目的探讨儿茶酚胺氧位甲基转移酶900InsC/900DelC基因多态性与精神分裂症的关联。方法对232例符合入组标准的精神分裂症患者和141例同期健康对照者进行病例-对照研究,采用限制性片段长度多态技术测定基因型。结果COMT基因900InsC/900DelC多态性突变率为20%,该多态性在精神分裂症患者组和正常对照组基因型及基因频率差异无统计学意义,该多态性基因型及基因频率在不同家族史患者组间分布无差异显著性;COMT基因900InsC/900DelC多态性的野生基因型InsC/InsC在男性患者中出现的频率为正常男性对照的2.19倍,InsC/InsC基因型与男性精神分裂症存在关联性;女性患者与同性别对照无此相关性。精神分裂症患者各亚型之间基因型和基因频率未见显著性差异,但InsC/DelC在阳性亚型中的比值(0.55)明显较混合型(0.37)中增高,即与混合型相比InsC/DelC基因型与阳性亚型更相关(OR=2.073)。结论COMT基因第六外显子900InsC/900DelC多态性InsC/InsC基因型是男性精神分裂症易感因素;该多态性与精神分裂症亚型不存在相关性,对精神分裂症患者遗传背景也没有影响。

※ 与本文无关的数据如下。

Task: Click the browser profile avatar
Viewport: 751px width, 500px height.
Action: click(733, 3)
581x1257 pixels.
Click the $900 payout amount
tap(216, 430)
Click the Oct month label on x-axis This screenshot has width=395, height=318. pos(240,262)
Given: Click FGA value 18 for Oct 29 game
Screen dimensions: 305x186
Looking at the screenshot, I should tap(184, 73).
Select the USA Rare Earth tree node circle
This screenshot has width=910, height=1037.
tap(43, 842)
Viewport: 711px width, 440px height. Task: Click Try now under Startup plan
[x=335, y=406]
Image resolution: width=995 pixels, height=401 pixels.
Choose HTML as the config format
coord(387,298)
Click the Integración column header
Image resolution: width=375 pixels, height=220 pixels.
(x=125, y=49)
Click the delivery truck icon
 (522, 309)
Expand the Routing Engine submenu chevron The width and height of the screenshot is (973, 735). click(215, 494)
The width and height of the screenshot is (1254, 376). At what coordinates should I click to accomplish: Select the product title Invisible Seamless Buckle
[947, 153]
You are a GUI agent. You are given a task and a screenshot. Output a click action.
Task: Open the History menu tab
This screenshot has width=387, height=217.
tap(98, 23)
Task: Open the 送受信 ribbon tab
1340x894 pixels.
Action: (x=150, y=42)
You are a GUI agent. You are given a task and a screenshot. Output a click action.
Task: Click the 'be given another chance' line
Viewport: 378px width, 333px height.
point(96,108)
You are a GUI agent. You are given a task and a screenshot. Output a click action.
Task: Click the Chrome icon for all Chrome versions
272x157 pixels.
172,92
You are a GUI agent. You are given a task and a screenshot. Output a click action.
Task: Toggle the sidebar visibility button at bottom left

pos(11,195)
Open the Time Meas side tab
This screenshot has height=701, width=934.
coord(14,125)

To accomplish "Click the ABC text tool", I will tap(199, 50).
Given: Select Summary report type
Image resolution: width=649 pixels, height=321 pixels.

[Objective] To explore the relationship between 900Ins C/Del C polymorphism of eateehol-O-methyltransferase （COMT） gene and schizophrenia in Chinese Han people. [Methods] 232 Chinese Han patients with schizophrenia and 141 normal control were studied using restriction fragment length polymorphism （RFLP） technique. [Results] The mutation rate of COMT gene 900Ins C/900Del C polymorphism was 20%. The frequency of genotype and allele in schizophrenic group was not significantly different compared with control group about the polymorphism of COMT; the frequency of genotype and alleles on different schizophrenia groups classified by family medical history was not significantly different; the Ins C/Ins C wild genotype of COMT 900Ins C/900Ins C polymorphism in male patients was 2.19 times more than normal female controls. So Ins C/Ins C genotype was associated with male schizophrenia, but the association didn＇t exist between female schizophrenia group and female control group. Genotype and gene frequency among every subtype of schizophrenia were not significantly different, the ratio of Ins C/Del C in positive subtype （0.55） was obviously higher than that in mixed type （0.37）. We found that Ins C/Del C genotype associated with positive subtype more than mixed type. The genotype and gene frequency of COMT gene 900Ins C/900Del C polymorphism were no difference among different subtypes. [Conclusions] The Ins C/Ins C genotype of the COMT gene 900Ins C/900Del C polymorphism located in the sixth exon is possible susceptibility factor of male schizophrenia; COMT gene 900Ins C/900Del C polymorphism isn＇t association with the subtypes of schizophrenia; and it doesn＇t have effect on schizophrenia genetic background.